Copy every one of the records below word for word, keeping each line unchanged.

(Entries for finding text and elements)
↓

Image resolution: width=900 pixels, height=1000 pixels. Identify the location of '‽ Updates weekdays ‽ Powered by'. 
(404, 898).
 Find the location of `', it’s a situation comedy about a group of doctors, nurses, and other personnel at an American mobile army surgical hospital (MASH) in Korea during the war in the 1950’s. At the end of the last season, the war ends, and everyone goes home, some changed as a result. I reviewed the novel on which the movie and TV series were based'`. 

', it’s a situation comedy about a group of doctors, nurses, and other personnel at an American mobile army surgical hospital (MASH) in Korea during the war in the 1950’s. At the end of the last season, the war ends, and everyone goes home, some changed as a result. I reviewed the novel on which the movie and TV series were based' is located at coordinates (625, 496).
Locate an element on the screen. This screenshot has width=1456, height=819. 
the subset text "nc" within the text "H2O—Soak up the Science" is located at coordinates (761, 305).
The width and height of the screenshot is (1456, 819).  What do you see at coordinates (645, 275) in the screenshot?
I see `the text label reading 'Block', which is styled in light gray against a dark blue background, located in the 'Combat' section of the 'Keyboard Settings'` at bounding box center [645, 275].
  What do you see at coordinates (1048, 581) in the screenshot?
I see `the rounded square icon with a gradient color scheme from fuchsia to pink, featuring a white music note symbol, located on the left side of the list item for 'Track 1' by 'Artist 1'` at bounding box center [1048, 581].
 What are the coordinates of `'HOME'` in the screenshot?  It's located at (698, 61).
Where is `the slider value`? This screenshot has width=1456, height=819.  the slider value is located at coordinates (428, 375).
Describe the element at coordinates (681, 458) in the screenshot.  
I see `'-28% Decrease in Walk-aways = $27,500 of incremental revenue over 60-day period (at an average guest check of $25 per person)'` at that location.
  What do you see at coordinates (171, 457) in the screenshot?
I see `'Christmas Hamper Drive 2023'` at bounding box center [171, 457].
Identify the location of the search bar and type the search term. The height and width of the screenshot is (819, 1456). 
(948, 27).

↑

SOLUTION TO THIS PROBLEM:
Image resolution: width=900 pixels, height=1000 pixels. Identify the location of '‽ Updates weekdays ‽ Powered by'. 
(404, 898).
 Find the location of `', it’s a situation comedy about a group of doctors, nurses, and other personnel at an American mobile army surgical hospital (MASH) in Korea during the war in the 1950’s. At the end of the last season, the war ends, and everyone goes home, some changed as a result. I reviewed the novel on which the movie and TV series were based'`. 

', it’s a situation comedy about a group of doctors, nurses, and other personnel at an American mobile army surgical hospital (MASH) in Korea during the war in the 1950’s. At the end of the last season, the war ends, and everyone goes home, some changed as a result. I reviewed the novel on which the movie and TV series were based' is located at coordinates (625, 496).
Locate an element on the screen. This screenshot has width=1456, height=819. 
the subset text "nc" within the text "H2O—Soak up the Science" is located at coordinates (761, 305).
The width and height of the screenshot is (1456, 819).  What do you see at coordinates (645, 275) in the screenshot?
I see `the text label reading 'Block', which is styled in light gray against a dark blue background, located in the 'Combat' section of the 'Keyboard Settings'` at bounding box center [645, 275].
  What do you see at coordinates (1048, 581) in the screenshot?
I see `the rounded square icon with a gradient color scheme from fuchsia to pink, featuring a white music note symbol, located on the left side of the list item for 'Track 1' by 'Artist 1'` at bounding box center [1048, 581].
 What are the coordinates of `'HOME'` in the screenshot?  It's located at (698, 61).
Where is `the slider value`? This screenshot has width=1456, height=819.  the slider value is located at coordinates (428, 375).
Describe the element at coordinates (681, 458) in the screenshot.  
I see `'-28% Decrease in Walk-aways = $27,500 of incremental revenue over 60-day period (at an average guest check of $25 per person)'` at that location.
  What do you see at coordinates (171, 457) in the screenshot?
I see `'Christmas Hamper Drive 2023'` at bounding box center [171, 457].
Identify the location of the search bar and type the search term. The height and width of the screenshot is (819, 1456). 
(948, 27).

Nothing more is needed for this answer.